In 2007, the U.S. National Research Council’s Committee on Toxicity Testing and Assessment of Environmental Agents published a document titled “Toxicity Testing in the 21st Century: A Vision and a Strategy” (NRC Citation2007). The committee envisioned an ultimate testing strategy that would eliminate the need for using animals in toxicology studies; however, they noted that a more realistic testing paradigm over the next 10 to 20 years would require some animal testing. Due to the various limitations with implementing non-animal testing strategies, it seems appropriate that industries should focus their research activities on developing polymeric replacement molecules, whenever possible. Such a strategy would not only align their interests with the U.S. NRC’s ultimate vision for non-animal toxicity testing, but also result in the development of safer molecules.

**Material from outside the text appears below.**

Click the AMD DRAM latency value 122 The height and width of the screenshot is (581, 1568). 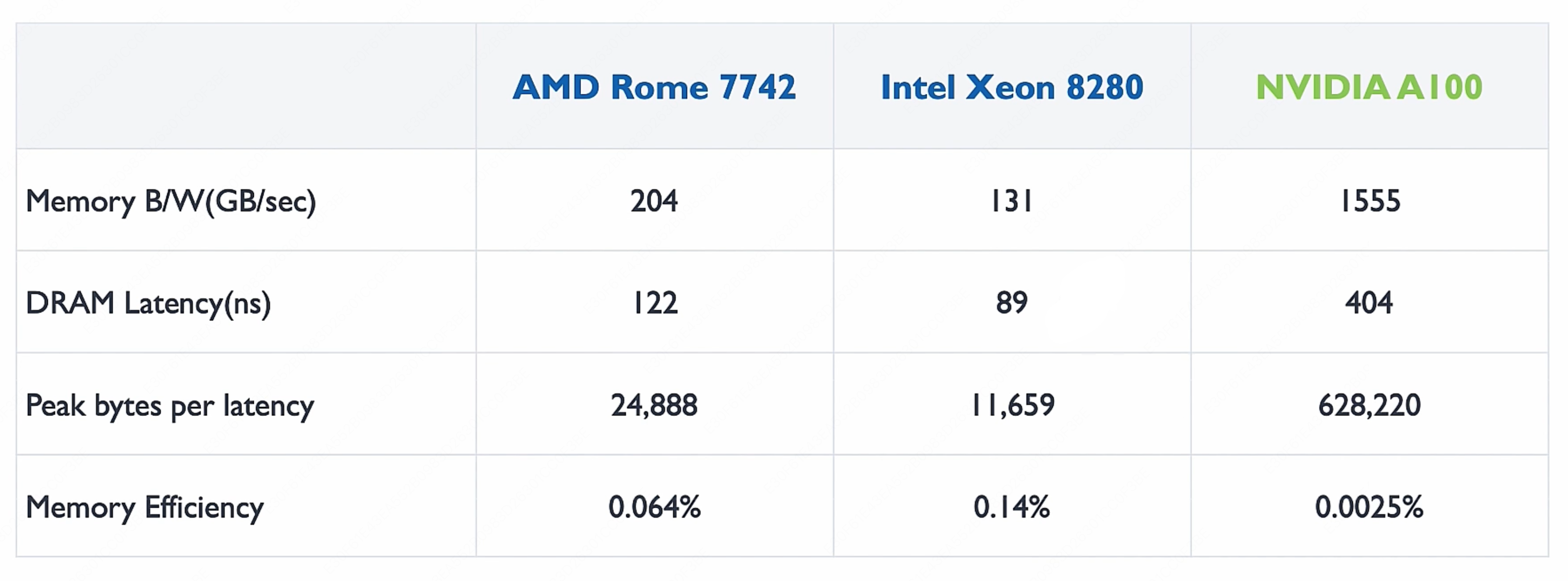pyautogui.click(x=654, y=303)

Notwithstanding the above statements, it would be remiss to overlook the importance of the technical challenges that manufacturers face when developing newer and safer chemistries. Though the safety of chemicals is a fundamental concern, manufacturers are also required to ensure that specific technical and performance standards are met when developing new chemicals. In many instances, it might not be possible to develop PLCs, which meet or exceed these standards when compared with existing or new small molecules.

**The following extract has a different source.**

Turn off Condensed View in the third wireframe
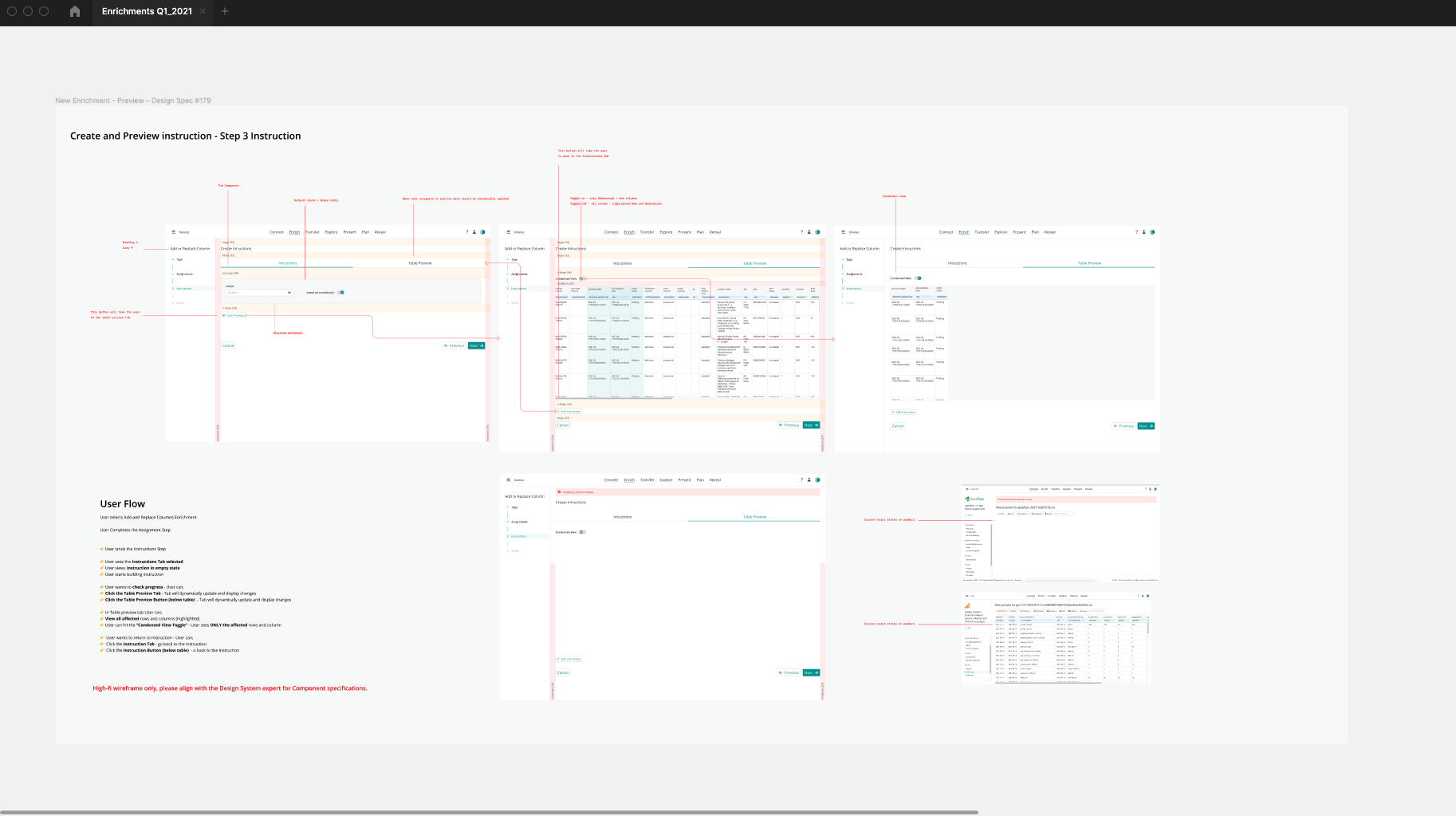 tap(918, 278)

In conclusion, the global movement to develop “greener,” “safer” molecules and to reduce the need for using animals in experimental safety evaluations may be achieved with polymeric replacement molecules. Specific types of polymers are recognized internationally as substances that do not present an appreciable risk of injury to human health or the environment. Therefore, industries should evaluate their portfolios to determine those substances with human health or environmental concerns, which could eventually be replaced with PLCs. A decision in this direction will aid with developing safer molecules and eliminating the use of experimental animals in product development and registration.
Declaration of interest
None to declare.
References
- EPA. 1995. §723.250 Polymers. 40 Code of Federal Regulations, pp. 476–482.
- EPA. 1997. Polymer Exemption Guidance Manual. EPA 744-B-97-001, U.S. Environmental Protection Agency, Office of Pollution Prevention and Toxics, Washington, D.C.
- Louwen JN, Stedeford T. 2011. Computational assessment of the environmental fate, bioaccumulation, and toxicity potential of brominated benzylpolystyrene. Toxicol Mech Methods 21:183–192.
- NRC. 2007. Toxicity Testing in the 21st Century: A Vision and a Strategy. Committee on Toxicity Testing and Assessment of Environmental Agents, Board on Environmental Studies and Toxicology, Institute for Laboratory Animal Research, Division on Earth and Life Sciences, National Research Council of the National Academies, The National Academies Press, Washington, D.C.
- OECD. 1995. Test No. 421: Reproduction/Developmental Toxicity Screening Test. OECD Publishing.
- OECD. 1996. Test No. 422: Combined Repeated Dose Toxicity Study with the Reproduction/Developmental Toxicity Screening Test. OECD Publishing.
- OECD. 2008. Test No. 407: Repeated Dose 28-day Oral Toxicity Study in Rodents. OECD Publishing.
- Parker RM. 2006. Testing for reproductive toxicity. In Developmental and Reproductive Toxicology: A Practical Approach, Hood RD, ed., Second edition, Chapter 10, pp. 425–488. CRC Press (Taylor & Francis Group), Boca Raton, FL.